## Exercise instructions:
For this exercise, reproduce the entries below exactly, but only from the line containing "Given: Open 신윤환 profile icon in 운영교수진 list" through the line containing "The image size is (680, 505).", both included.

## Extracted information:
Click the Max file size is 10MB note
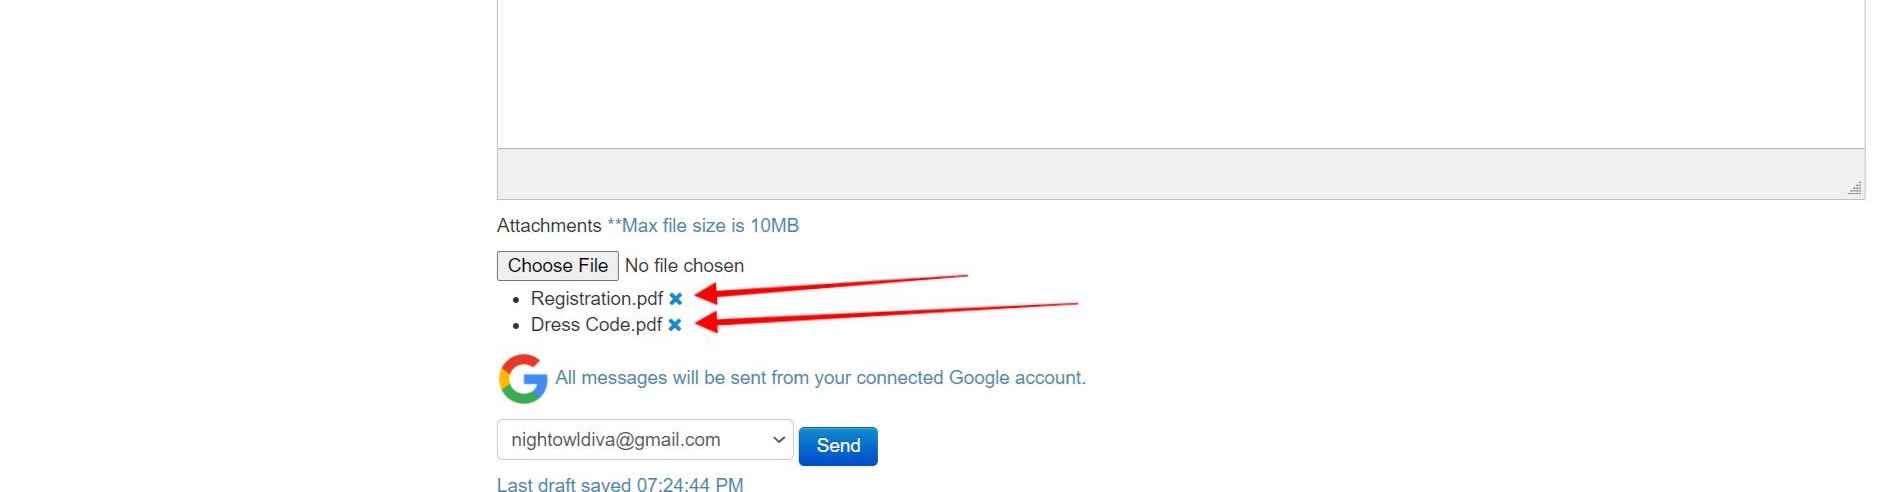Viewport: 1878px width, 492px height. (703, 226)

* * *

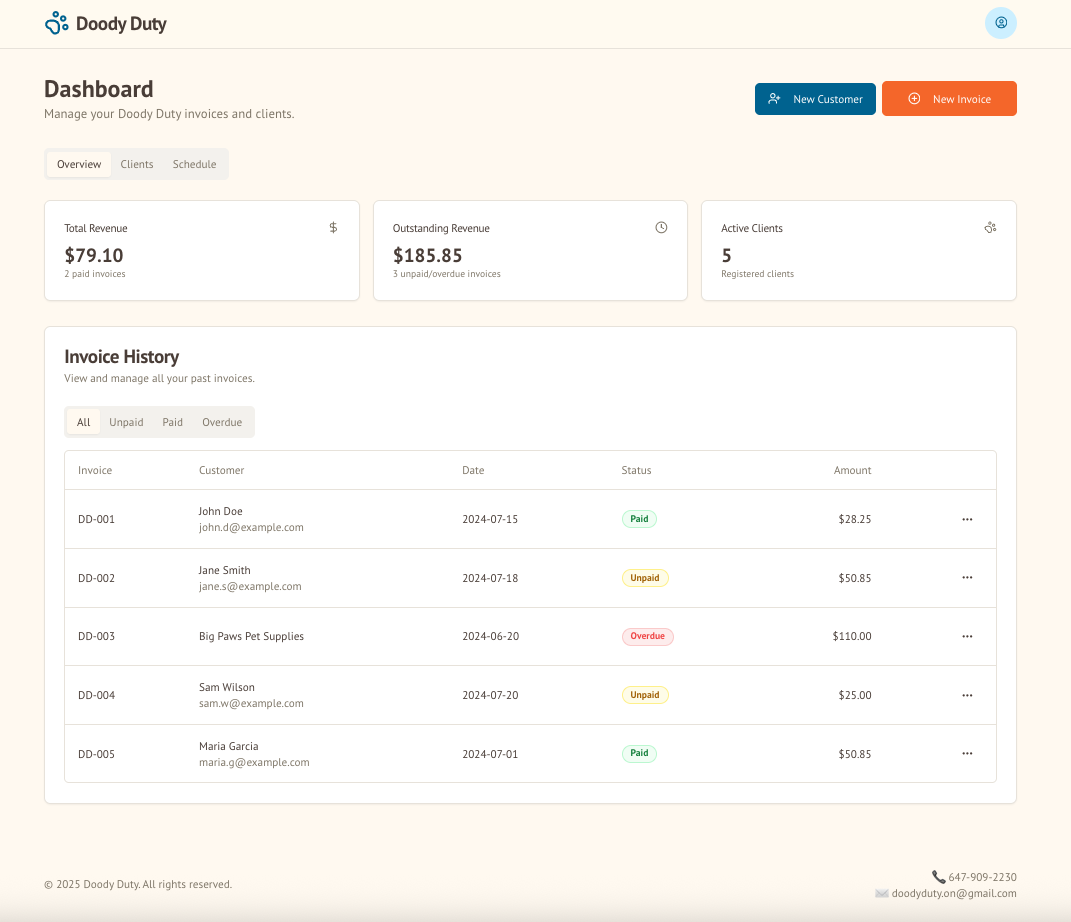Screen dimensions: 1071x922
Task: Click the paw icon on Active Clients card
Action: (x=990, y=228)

==

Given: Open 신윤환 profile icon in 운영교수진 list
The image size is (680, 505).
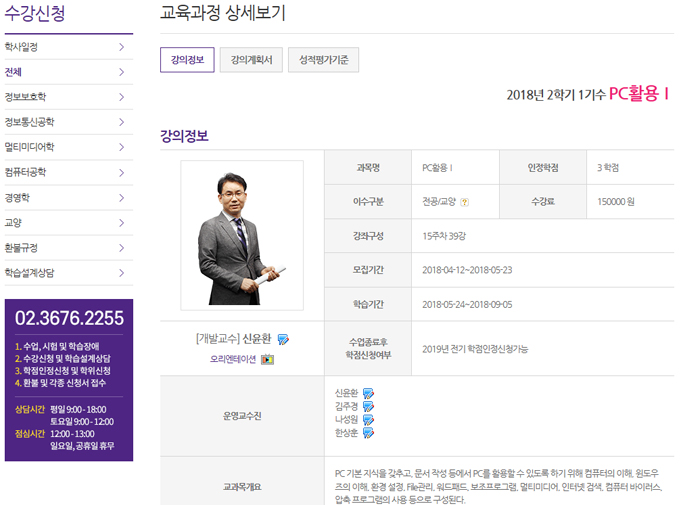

## Answer space:
Given: Open 신윤환 profile icon in 운영교수진 list
The image size is (680, 505).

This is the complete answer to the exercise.